"Il faut que ça change", affirme Jean-Paul Capitani, le directeur du développement d’Actes Sud. Sur ce point, les professionnels croisés dans les allées du Salon du livre sont d’accord. Mais changer pour quoi ? La question apparaît vite comme celle d’un nécessaire renouvellement de concept plutôt qu’un changement de localisation. Comme le résume Olivier Cohen, P-DG de l’Olivier : "Le Grand Palais, pourquoi pas, mais surtout pour quoi faire ?" Une option a été posée par Reed pour réserver le Grand Palais en 2016 mais les avis ne sont pas tranchés et évoluent, à l’instar du P-DG d’Albin Michel, Francis Esménard, qui avouait à l’issue du Salon : "J’étais très partant pour le Grand Palais. Mais aujourd’hui, je me pose la question. Je crains qu’on perde le grand public qu’on rencontre ici."

Vincent Montagne, le président du SNE, doit rencontrer Jean-Paul Cluzel (RMN-GP) pour en discuter : "Porte de Versailles, nous disposons d’une surface de stands de 15 000 m2. Au Grand Palais, elle n’est que de 6 000 m2. Et la jauge de la fréquentation se situe autour de 70 000." L’éditrice Liana Levi, qui fait partie de la commission mise en place au SNE pour réfléchir à l’avenir du Salon, décrit deux camps opposés qui symbolisent l’édition à deux vitesses : les groupes, plutôt contre la porte de Versailles, les petits éditeurs plutôt pour. Mais la typologie est plus complexe qu’il n’y paraît. Passage en revue des pour et des contre.

Les pour : retrouver une âme

Interrogé sur France Inter à propos de l’absence de son groupe cette année, Arnaud Nourry trouvait la piste du retour au Grand Palais "intéressante", car pour le P-DG d’Hachette Livre "la porte de Versailles est un immense univers où, parfois, on perd un peu son âme". Le juré Goncourt, Tahar Ben Jelloun, confirme que "Le Grand Palais, c’est plus chic !" et l’éditeur Guillaume Allary, "fasciné" par la verrière, ajoute que "pour les éditeurs étrangers notamment, on a besoin d’un cadre plus séduisant - avec les restaurants qui vont avec". Etonnamment, plusieurs petits éditeurs plébiscitent cette solution, comme Marianne Zuzula des éditions La Ville brûle : "Ici ce n’est pas très sympa. Le Grand Palais ne me fait pas peur car pour les petits éditeurs, il y a toujours la possibilité de faire des stands collectifs."

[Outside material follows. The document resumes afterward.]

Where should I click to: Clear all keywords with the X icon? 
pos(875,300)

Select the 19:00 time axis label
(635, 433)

Pourtant, les partisans du déménagement ne rêvent pas nécessairement du Grand Palais. "Il faut bouger, mais pourquoi pas plutôt pour les Berges de Seine ?", lance Philippe Robinet (Kero), tandis que la directrice d’Albin Michel Jeunesse, Marion Jablonski, confirme qu’"il faut garder l’esprit populaire du Salon. Pourquoi pas la Villette ?"

Les contre : un entre-soi

Le P-DG d’Editis Alain Kouck prend la défense de la porte de Versailles, avec "son public populaire et familial qui correspond à l’ADN de notre groupe. Nous tenons aussi à cette image très diversifiée de l’édition".

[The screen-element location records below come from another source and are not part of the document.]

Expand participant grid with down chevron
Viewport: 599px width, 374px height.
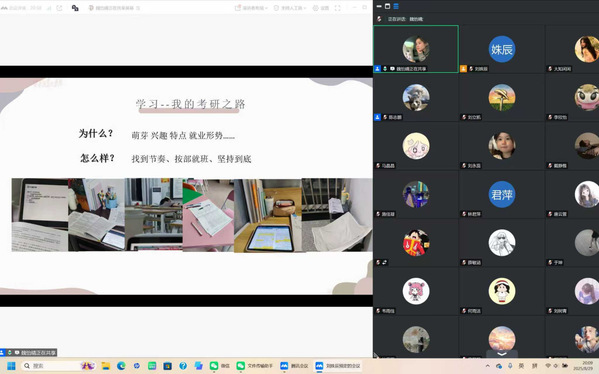coord(502,354)
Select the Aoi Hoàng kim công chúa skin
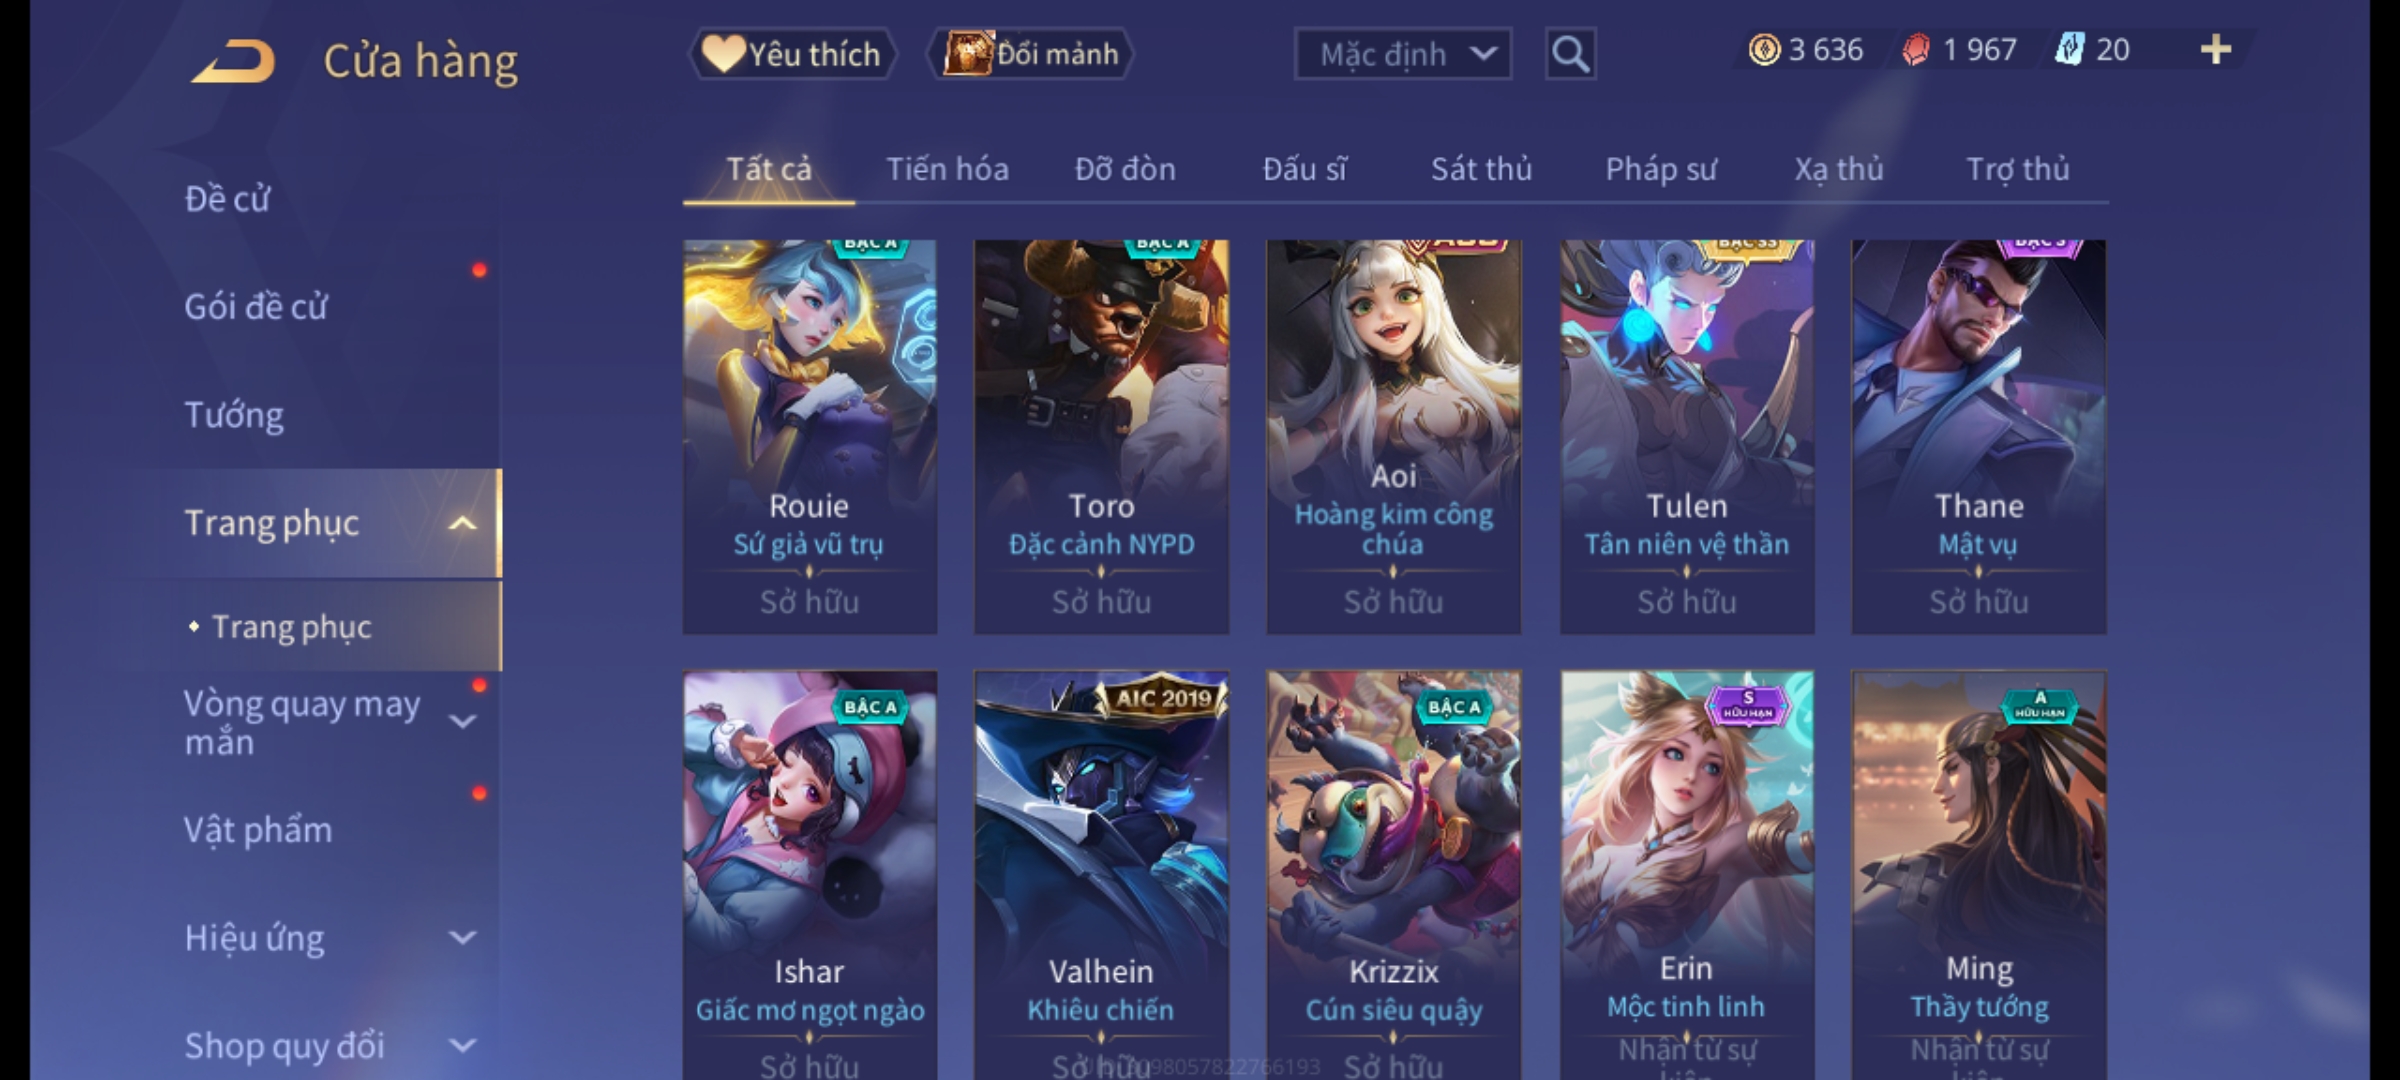 click(1393, 436)
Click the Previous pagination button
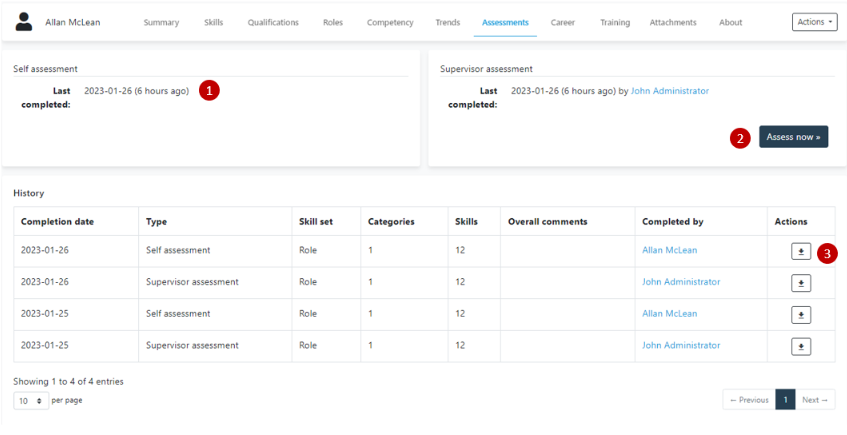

Mais c’est surtout le côté élitiste du Grand Palais qui gêne : "Je suis violemment contre, déclare Paul Otchakovsky-Laurens (P.O.L). Je trouve cette idée stupide. Nous avons besoin du public très divers qui se presse porte de Versailles. Au Grand Palais, ce sera le salon de l’entre-soi." Antoine Gallimard, P-DG de Madrigall, ajoute que si "la formule est usée, il faut la repenser sur place, porte de Versailles, quitte à la rendre plus festive, à refaire une nocturne et à baisser les tarifs en rognant sur les marges du SNE et de Reed". Le président du Seuil, Olivier Bétourné, souhaite aussi "rester porte de Versailles, garder un lieu propice à l’ouverture populaire". Le DG de Points, Patrick Gambache, s’inquiète de la réduction de la surface : "A moins de planter des tentes tout autour, on ne pourra pas y faire entrer la diversité de l’édition." Ce que confirme Marion Hennebert (L’Aube) : "Le Grand Palais, aujourd’hui c’est trop petit, on va aller vers une ségrégation financière."

Le retour au Grand Palais semble, pour le libraire Richard Dubois (Gibert Joseph) chargé du stand des Puf, "un fantasme d’une autre époque, avec une tendance à l’élitisme. [Il s’]interroge sur la place et la visibilité que pourront y avoir les petits éditeurs et les régions." Yannick Burtin (Le Merle moqueur), qui tenait le stand Actes Sud, trouve aussi que "ce retour en arrière ne serait pas un bon message à envoyer au public".